▼

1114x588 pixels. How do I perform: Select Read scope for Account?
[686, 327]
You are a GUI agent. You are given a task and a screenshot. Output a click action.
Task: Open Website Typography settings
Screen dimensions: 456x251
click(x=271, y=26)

▲

## Exercise brief
Go through the records above and copy each one exactly.

## Task answer
1114x588 pixels. How do I perform: Select Read scope for Account?
[686, 327]
You are a GUI agent. You are given a task and a screenshot. Output a click action.
Task: Open Website Typography settings
Screen dimensions: 456x251
click(x=271, y=26)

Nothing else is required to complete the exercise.